• _PROBLEM STATEMENT_
Copy out the lines that start with the one containing "Horror TV Shows (34, 1337)" and continue through the last line, renaming "Donate" to "Support Us" and leaving everything else as it is.

• _MATERIAL PROVIDED_
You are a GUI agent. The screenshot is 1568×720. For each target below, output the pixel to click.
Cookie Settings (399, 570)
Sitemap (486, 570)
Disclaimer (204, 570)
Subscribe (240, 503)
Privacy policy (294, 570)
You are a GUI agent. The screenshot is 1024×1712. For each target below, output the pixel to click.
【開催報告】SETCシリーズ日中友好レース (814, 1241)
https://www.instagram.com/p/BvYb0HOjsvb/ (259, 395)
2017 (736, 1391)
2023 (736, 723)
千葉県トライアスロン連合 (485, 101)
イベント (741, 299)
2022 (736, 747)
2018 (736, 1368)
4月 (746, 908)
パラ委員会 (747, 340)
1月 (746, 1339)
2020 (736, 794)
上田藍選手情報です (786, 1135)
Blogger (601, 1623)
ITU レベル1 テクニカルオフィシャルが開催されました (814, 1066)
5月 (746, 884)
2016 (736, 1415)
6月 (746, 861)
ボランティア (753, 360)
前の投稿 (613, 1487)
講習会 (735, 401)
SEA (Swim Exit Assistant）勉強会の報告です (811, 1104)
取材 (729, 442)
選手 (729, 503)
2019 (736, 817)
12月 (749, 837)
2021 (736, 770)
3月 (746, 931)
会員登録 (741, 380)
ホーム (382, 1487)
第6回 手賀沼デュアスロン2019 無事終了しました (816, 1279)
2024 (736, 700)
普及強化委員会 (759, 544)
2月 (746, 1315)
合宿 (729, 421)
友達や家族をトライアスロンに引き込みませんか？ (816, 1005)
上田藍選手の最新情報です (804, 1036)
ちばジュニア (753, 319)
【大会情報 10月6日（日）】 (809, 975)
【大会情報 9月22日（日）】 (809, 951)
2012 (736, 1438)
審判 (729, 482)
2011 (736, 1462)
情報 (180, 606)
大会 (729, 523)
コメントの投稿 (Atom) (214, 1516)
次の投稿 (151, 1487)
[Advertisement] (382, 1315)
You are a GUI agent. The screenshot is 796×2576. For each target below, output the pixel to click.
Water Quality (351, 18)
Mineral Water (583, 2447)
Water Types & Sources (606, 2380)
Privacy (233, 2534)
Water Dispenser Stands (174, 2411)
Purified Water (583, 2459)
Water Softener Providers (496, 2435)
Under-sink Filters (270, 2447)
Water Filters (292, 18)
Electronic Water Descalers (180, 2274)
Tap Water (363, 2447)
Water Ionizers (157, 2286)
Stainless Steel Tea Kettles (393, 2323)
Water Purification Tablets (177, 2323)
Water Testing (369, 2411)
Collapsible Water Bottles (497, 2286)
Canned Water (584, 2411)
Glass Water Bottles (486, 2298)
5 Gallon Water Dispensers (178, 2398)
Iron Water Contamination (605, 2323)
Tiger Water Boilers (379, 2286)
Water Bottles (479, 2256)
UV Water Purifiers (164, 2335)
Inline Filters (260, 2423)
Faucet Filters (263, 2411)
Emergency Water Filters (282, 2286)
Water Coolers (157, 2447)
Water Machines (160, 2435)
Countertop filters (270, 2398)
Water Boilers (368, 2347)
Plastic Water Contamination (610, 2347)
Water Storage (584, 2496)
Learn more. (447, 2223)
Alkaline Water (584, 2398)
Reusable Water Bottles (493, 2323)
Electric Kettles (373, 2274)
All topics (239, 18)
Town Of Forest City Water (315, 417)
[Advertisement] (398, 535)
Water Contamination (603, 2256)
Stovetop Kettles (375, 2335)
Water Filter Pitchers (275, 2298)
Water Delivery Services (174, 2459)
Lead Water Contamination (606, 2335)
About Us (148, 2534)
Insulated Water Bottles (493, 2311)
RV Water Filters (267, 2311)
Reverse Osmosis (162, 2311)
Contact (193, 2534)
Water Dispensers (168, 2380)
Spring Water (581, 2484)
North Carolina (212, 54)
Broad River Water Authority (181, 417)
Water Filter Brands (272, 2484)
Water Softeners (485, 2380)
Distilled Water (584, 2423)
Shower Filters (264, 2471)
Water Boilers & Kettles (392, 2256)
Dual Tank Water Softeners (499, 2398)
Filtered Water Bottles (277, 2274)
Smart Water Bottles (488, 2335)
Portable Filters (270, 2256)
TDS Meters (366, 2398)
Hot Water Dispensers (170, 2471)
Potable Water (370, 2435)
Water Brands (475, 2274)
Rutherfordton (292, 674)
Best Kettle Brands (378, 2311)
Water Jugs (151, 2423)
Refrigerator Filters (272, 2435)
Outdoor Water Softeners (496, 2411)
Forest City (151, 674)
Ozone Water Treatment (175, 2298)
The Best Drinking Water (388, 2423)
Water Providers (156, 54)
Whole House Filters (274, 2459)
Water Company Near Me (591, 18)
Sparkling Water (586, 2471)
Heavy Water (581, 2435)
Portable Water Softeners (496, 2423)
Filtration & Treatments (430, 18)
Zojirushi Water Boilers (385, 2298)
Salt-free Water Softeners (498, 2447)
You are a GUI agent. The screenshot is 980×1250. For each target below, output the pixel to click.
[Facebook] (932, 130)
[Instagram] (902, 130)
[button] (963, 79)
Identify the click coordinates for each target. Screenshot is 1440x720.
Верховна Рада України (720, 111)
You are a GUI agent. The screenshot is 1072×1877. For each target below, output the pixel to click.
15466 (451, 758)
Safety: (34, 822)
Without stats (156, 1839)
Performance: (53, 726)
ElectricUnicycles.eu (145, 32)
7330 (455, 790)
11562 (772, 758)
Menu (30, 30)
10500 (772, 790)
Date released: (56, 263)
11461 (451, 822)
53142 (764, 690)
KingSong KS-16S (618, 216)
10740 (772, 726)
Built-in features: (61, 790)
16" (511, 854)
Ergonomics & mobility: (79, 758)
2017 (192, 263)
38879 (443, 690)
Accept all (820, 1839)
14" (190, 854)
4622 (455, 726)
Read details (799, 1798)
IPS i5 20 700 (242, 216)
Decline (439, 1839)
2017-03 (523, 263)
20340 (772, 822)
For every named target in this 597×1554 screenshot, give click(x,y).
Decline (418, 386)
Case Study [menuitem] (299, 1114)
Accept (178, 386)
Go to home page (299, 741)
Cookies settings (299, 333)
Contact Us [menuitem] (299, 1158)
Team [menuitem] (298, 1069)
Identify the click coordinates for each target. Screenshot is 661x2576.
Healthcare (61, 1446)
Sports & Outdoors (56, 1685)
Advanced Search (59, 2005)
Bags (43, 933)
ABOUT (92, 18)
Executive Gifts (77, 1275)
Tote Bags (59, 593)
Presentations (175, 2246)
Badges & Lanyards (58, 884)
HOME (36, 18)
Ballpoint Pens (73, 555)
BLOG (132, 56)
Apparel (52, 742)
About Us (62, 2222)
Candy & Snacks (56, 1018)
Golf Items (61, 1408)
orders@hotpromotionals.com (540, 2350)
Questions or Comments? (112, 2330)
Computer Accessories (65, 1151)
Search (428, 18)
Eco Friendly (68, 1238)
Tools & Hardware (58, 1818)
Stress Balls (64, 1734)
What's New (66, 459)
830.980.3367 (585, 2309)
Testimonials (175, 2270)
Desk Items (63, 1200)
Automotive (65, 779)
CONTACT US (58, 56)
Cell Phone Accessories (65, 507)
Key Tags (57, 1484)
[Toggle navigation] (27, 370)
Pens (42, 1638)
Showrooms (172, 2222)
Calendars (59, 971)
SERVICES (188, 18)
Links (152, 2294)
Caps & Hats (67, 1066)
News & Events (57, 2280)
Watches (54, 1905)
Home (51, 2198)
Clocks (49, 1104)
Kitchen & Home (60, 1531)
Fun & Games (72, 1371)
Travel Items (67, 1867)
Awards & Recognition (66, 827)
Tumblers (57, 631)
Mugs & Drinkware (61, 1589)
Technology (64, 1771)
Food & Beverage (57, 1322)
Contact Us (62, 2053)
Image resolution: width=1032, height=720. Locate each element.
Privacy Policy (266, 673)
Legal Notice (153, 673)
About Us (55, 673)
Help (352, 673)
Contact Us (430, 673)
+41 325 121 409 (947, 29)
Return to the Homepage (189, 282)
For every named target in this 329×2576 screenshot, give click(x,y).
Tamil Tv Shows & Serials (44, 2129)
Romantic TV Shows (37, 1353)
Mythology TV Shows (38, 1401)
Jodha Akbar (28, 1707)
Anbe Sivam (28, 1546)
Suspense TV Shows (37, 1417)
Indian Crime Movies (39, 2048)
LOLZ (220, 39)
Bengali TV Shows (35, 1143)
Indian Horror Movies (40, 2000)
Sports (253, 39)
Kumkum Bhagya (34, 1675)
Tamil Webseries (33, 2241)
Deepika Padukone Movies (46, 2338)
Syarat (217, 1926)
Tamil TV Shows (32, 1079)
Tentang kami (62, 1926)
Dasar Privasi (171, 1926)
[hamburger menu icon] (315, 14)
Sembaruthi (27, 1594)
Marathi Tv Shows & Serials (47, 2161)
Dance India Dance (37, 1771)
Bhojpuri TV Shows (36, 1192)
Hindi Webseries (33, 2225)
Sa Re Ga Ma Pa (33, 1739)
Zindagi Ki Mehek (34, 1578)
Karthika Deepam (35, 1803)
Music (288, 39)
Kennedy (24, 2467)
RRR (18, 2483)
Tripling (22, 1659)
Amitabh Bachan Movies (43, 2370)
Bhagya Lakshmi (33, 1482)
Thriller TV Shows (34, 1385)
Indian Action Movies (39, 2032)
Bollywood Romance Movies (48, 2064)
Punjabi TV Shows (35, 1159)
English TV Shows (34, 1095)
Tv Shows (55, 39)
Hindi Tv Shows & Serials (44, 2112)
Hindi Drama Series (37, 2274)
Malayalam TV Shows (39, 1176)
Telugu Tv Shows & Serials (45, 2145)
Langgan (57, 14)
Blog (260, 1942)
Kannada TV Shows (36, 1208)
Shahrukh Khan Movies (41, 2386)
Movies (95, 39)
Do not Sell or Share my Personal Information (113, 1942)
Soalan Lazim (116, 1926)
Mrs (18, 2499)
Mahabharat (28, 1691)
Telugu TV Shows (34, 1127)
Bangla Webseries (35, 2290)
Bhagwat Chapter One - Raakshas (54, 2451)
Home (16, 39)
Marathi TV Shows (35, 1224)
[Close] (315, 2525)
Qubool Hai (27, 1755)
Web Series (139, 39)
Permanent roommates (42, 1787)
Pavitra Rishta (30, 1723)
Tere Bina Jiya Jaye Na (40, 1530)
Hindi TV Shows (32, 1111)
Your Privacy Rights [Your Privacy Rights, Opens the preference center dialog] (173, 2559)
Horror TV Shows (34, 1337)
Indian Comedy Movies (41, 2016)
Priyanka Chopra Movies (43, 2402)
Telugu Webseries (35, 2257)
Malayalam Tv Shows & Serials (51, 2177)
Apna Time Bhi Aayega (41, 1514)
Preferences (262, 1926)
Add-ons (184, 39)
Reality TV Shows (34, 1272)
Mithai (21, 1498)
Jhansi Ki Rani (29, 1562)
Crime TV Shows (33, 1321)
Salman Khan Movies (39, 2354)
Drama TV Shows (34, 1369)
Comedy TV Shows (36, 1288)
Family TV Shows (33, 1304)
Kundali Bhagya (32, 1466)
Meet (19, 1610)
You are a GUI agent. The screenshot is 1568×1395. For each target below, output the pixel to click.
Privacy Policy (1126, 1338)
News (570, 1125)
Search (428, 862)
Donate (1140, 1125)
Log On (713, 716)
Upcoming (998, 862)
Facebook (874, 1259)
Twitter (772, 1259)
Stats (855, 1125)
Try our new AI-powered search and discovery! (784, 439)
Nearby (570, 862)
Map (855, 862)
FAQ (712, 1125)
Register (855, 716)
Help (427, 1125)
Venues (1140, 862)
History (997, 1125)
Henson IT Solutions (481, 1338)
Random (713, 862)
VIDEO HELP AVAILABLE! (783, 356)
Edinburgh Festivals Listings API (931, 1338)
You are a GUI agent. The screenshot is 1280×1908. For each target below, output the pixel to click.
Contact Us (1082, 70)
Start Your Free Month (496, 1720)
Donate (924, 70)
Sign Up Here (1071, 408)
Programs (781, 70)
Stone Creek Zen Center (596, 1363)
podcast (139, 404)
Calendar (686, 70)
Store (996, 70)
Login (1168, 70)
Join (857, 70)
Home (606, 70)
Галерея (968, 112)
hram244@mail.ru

• _SOLUTION TO THE PROBLEM_
Horror TV Shows (34, 1337)
Indian Comedy Movies (41, 2016)
Priyanka Chopra Movies (43, 2402)
Telugu Webseries (35, 2257)
Malayalam Tv Shows & Serials (51, 2177)
Apna Time Bhi Aayega (41, 1514)
Preferences (262, 1926)
Add-ons (184, 39)
Reality TV Shows (34, 1272)
Mithai (21, 1498)
Jhansi Ki Rani (29, 1562)
Crime TV Shows (33, 1321)
Salman Khan Movies (39, 2354)
Drama TV Shows (34, 1369)
Comedy TV Shows (36, 1288)
Family TV Shows (33, 1304)
Kundali Bhagya (32, 1466)
Meet (19, 1610)
You are a GUI agent. The screenshot is 1568×1395. For each target below, output the pixel to click.
Privacy Policy (1126, 1338)
News (570, 1125)
Search (428, 862)
Support Us (1140, 1125)
Log On (713, 716)
Upcoming (998, 862)
Facebook (874, 1259)
Twitter (772, 1259)
Stats (855, 1125)
Try our new AI-powered search and discovery! (784, 439)
Nearby (570, 862)
Map (855, 862)
FAQ (712, 1125)
Register (855, 716)
Help (427, 1125)
Venues (1140, 862)
History (997, 1125)
Henson IT Solutions (481, 1338)
Random (713, 862)
VIDEO HELP AVAILABLE! (783, 356)
Edinburgh Festivals Listings API (931, 1338)
You are a GUI agent. The screenshot is 1280×1908. For each target below, output the pixel to click.
Contact Us (1082, 70)
Start Your Free Month (496, 1720)
Support Us (924, 70)
Sign Up Here (1071, 408)
Programs (781, 70)
Stone Creek Zen Center (596, 1363)
podcast (139, 404)
Calendar (686, 70)
Store (996, 70)
Login (1168, 70)
Join (857, 70)
Home (606, 70)
Галерея (968, 112)
hram244@mail.ru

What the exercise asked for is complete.